▶ **What needs to be done**
The answer should match the entries below word for word, minus their pictures.

Screenshot grounding data
━━━━

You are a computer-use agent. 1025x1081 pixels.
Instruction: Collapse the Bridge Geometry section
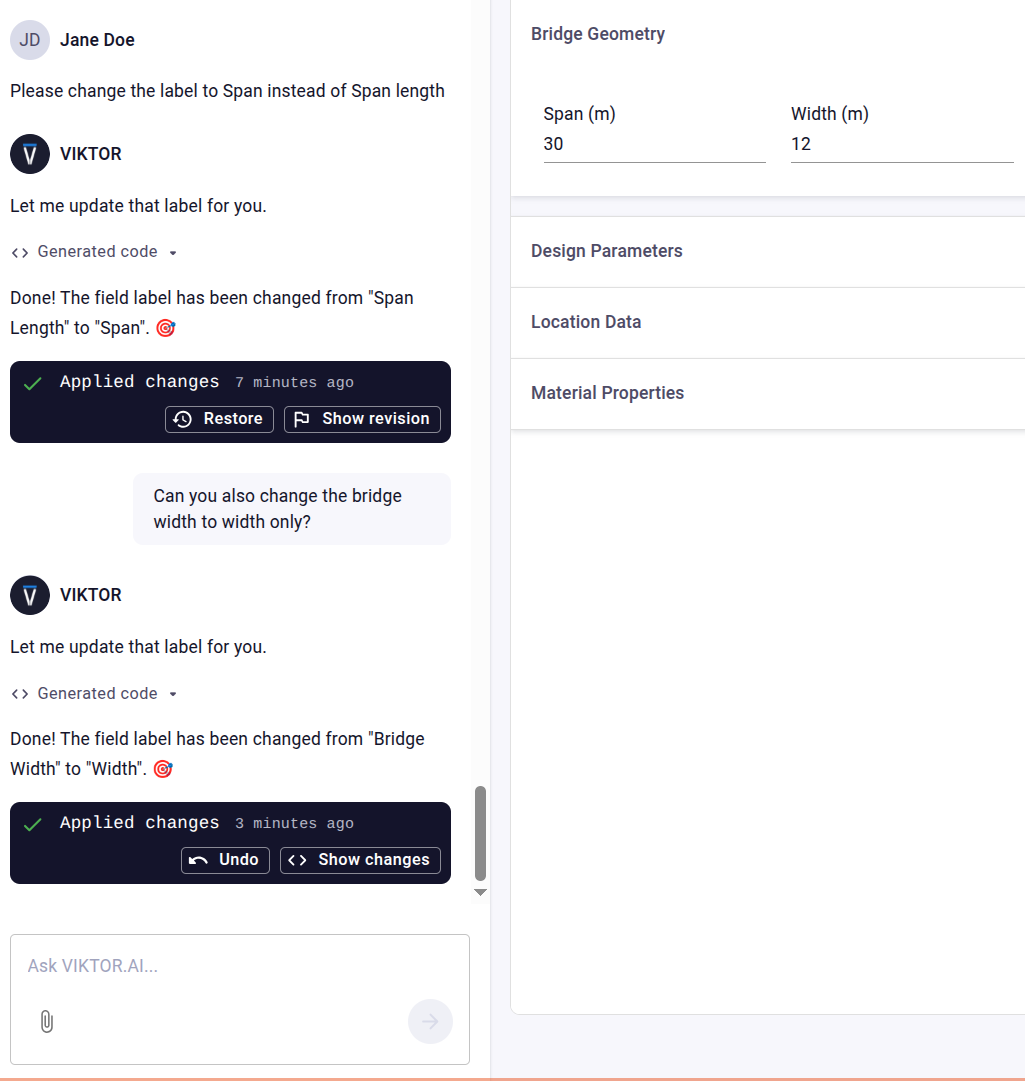click(x=598, y=34)
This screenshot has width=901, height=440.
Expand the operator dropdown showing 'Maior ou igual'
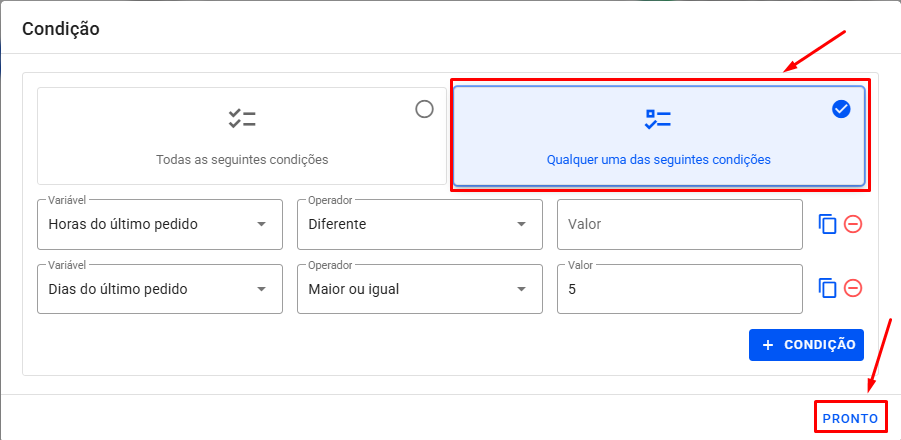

━━━━

▶ **Task response**
You are a computer-use agent. 1025x1081 pixels.
Instruction: Collapse the Bridge Geometry section
click(x=598, y=34)
This screenshot has width=901, height=440.
Expand the operator dropdown showing 'Maior ou igual'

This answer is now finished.